┌─ TEXTE À ÉTUDIER
En s’attelant à la création du 10album de Spoon, intitulé Lucifer on the Sofa, sa tête dirigeante Britt Daniel n’avait qu’une certitude : « Je voulais que ce soit un grand album rock. »

Mais à quel genre de cahier de charges pareille ambition astreint-elle ? C’est bien beau, le rock, mais auriez-vous l’amabilité d’être un peu plus précis ?

« Je pense que tout le monde dans le groupe comprenait ce que j’avais en tête quand je leur ai dit ça, même si, bon, un grand album rock, ça demeure difficile à décrire », répond le vétéran de la musique indépendante américaine, joint chez lui à Austin, au Texas. « C’est une affaire d’âpreté, c’est une approche qui met les guitares de l’avant, c’est le son d’un groupe qui joue ensemble dans une même pièce. Toutes ces choses additionnées semblent être à la base de ce qu’on appelle le rock’n’roll. »

Depuis maintenant plus d’un quart de siècle, Britt Daniel et le batteur Jim Eno (le seul autre membre fondateur toujours présent) imaginent une forme de rock à la fois viscérale et érudite, qui lance juste assez de balles courbes pour que la partie demeure excitante, tout en ne perdant jamais de vue qu’une chanson doit d’abord s’adresser au corps pour s’installer à demeure dans la tête de ceux qui l’écoutent. « C’est le son du classic rock tel que le revisite un gars qui n’a jamais rien compris à Eric Clapton », résumait le chanteur en une formule un brin goguenarde, dans le communiqué de presse accompagnant Lucifer on the Sofa.

PHOTO OLIVER HALFIN, FOURNIE PAR LE GROUPE

Les membres du groupe américain Spoon

« Quand je pense à ce que le classic rock a de plus générique, Eric Clapton est au sommet de la liste, précise Britt au bout du fil. Quand j’étais ado et que je lisais Rolling Stone, c’était comme une mise à jour sur la vie d’Eric Clapton toutes les deux semaines. C’est ce qui me vient à l’esprit quand je pense à ce que le classic rock a de plus mauvais. »

Après un premier album, Telephono (1996), d’une esthétique encore mal dégrossie, Spoon parvient rapidement à préciser sa singularité, qui tient beaucoup à cette façon de digérer la grande histoire du rock, tout en se tenant à distance de ses boursouflures. Sans fioritures, portés par des grooves simples, les meilleurs titres de la formation suintent l’aisance et la coolitude, qui est beaucoup celle de Britt Daniel.

Dans les années 1990, comme bien des gens, j’étais en révolte contre la conception la plus mainstream de ce qu’était le rock’n’roll. Je n’étais pas un fan de hair metal. Presque toute cette époque est à jeter.

Britt Daniel

« Mais j’ai toujours aimé le rock’n’roll. C’est juste que notre rock’n’roll à nous, c’est moins Clapton que Creedence, les Rolling Stones et Aretha Franklin, puis, plus tard, les Pixies, Sonic Youth et PJ Harvey. »
└─
┌─ DONNÉES D'ENTRÉE
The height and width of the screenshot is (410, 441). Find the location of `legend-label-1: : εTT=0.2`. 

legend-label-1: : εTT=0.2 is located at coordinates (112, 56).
└─
■ **CONSIGNE 1**: Traduisez en anglais cette phrase tirée de l'article sur le groupe Spoon : « Toutes ces choses additionnées semblent être à la base de ce qu’on appelle le rock’n’roll. »
■ **CONSIGNE 2**: Reprenez l'article sur le groupe Spoon à la suite de sa dernière phrase et poursuivez-le.

■ **RÉPONSE ATTENDUE 1**: All these things added together seem to be the basis of what we call rock 'n' roll.

■ **RÉPONSE ATTENDUE 2**:
Révolutions et contre-révolutions

Bien que traversée par une ligne directrice, la discographie de Spoon se décline en une série de petites révolutions et d’autant de contre-révolutions. Après les courtes chansons, très post-punk anglais, de A Series of Sneaks (1998), le groupe se mesure à une écriture beaucoup plus chaleureuse, d’ascendance soul, sur Girls Can Tell (2001).

Puis, à la suite du succès de Ga Ga Ga Ga Ga (2007), l’album qui le révèle au grand public cependant que l’indie rock jouit de sa minute au soleil, Britt Daniel ose son œuvre la plus expérimentale, Transference (2010), une de ces déclarations de souveraineté dont se fendent certains artistes après avoir vécu leur plus important triomphe, en refusant sciemment de jouer le jeu de la répétition. Comprendre : Transference est à Spoon ce que Tusk est à Fleetwood Mac.

Je me souviens de m’être dit en arrivant à la fin du cycle de Ga Ga Ga Ga Ga qu’on avait eu plus de succès que je n’avais jamais cru possible. Je pensais que je me le devais maintenant à moi-même, de créer quelque chose d’un peu fucked up, qui ne donnerait pas l’impression à qui que ce soit qu’on essayait d’avoir une carrière [il prononce « carreer » comme si c’était un vilain mot].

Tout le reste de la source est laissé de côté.